The Evolutionary Imperative: Raising Daughters Who Excel in Science and the Creative Arts

Dr Sheila Obim (formerly Ochugboju)

February 11, 2026

This International Day of Women and Girls in Science, I find myself reflecting not on my own journey, but on the remarkable evolution of two young women I am privileged to call my daughters.

Both studied sciences.

Both excelled.

And both, in very different ways, built creative bridges — merging scientific foundations with professions that inspire and empower others.

Science as Foundation, Creativity as Flight.

My eldest daughter, Temi OH, is an award-winning science fiction writer and screenwriter for productions such as Castlevania, Doctor Who, and others. She studied neuroscience at King’s College London and was preparing to pursue a PhD in Space Physiology when I encouraged her to lean fully into her creative gifts.

When her debut novel, Do You Dream of Terra-Two?, was published by Simon & Schuster at just 22, a dear friend laughed and said:

“Sheila, that’s the evolutionary imperative at work right there. You’ve spent your career bridging arts and science — and now your daughter has manifested that vision in her own life.”

It was — and still is — completely thrilling. Science gave her structure, discipline, and intellectual depth. Creativity gave her wings.

 

Today, she inspires thousands of young readers to see science not as sterile formulas, but as possibilities — imagination and future worlds waiting to be built.

Science as Service, Healing as Courage.

My second daughter, Ella Omeche, chose a different path. She is a talented and deeply compassionate Cognitive Behavioural Therapist working within the UK’s National Health Service.
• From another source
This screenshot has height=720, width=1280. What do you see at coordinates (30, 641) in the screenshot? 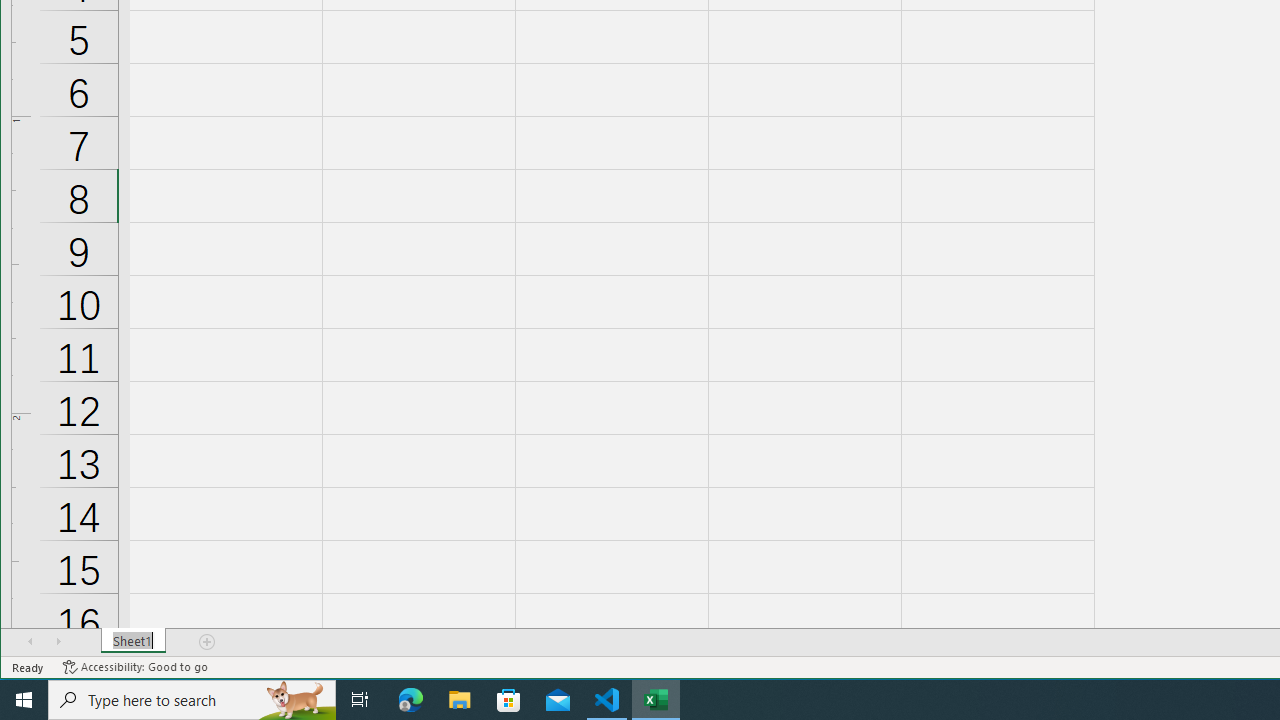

During COVID, she was in the midst of her clinical training while our family was locked down together in our small house in South London. She could not share the confidential heartbreak she was helping patients navigate. But sometimes I would see her cry quietly. Then she would run into the garden and dig — planting, pruning, clearing weeds with almost primal intensity.

It was her way of metabolizing pain. Of transforming suffering into growth.

She qualified. And despite her youth, she has grown into the embodiment of my mother’s dream.

My own mother migrated to the UK to train as a teacher and later qualified as a Family Therapist, supporting traumatized migrant children in South London schools. As a child, I often wondered why anyone would choose a career that exposes you daily to such pain. But some women are born healers. The world is better because they answer that call.

Four Generations of Defiance and Possibility

 

The theme for International Women’s Day 2026 is:

“Synergizing AI, Social Science, STEM and Finance: Building Inclusive Futures for Women and Girls.

I see that synergy embodied in my daughters — not in abstract policy language, but in the way they live their lives.

One uses science to imagine futures.

The other uses science to heal minds.

Both represent integration — not separation — of disciplines.

When I was 16, my headmistress declared that I “did not have a scientific brain” and steered me toward the arts. My mother marched into her office and insisted I be allowed to study Chemistry, Physics and Biology.

Her response remains legendary in our family:

“Whatever kind of brain she’s got, she’s using it to study science.”

That defiance changed my life.

Now we are four generations of women who understand that studying science does not narrow you — it strengthens you.

Science sharpens your thinking.

It teaches you to evaluate evidence.

To question assumptions.

To design better solutions.

To make better choices.

Science does not limit imagination. It expands it.

Science does not diminish compassion. It equips it.

The Evolutionary Imperative

Perhaps the true evolutionary imperative is this: each generation builds on the courage of the last.

Each daughter inherits not only DNA but defiance. Not just opportunity, but responsibility.

When we raise girls to excel in science, we are not simply preparing them for laboratories. We are equipping them to build stories, systems, therapies, technologies, and futures.

And sometimes, if we are fortunate, we witness them take the foundation we laid and evolve it into something even greater.

Happy International Day of Women and Girls in Science 2026.

May we continue to raise daughters who bridge worlds — and build new ones.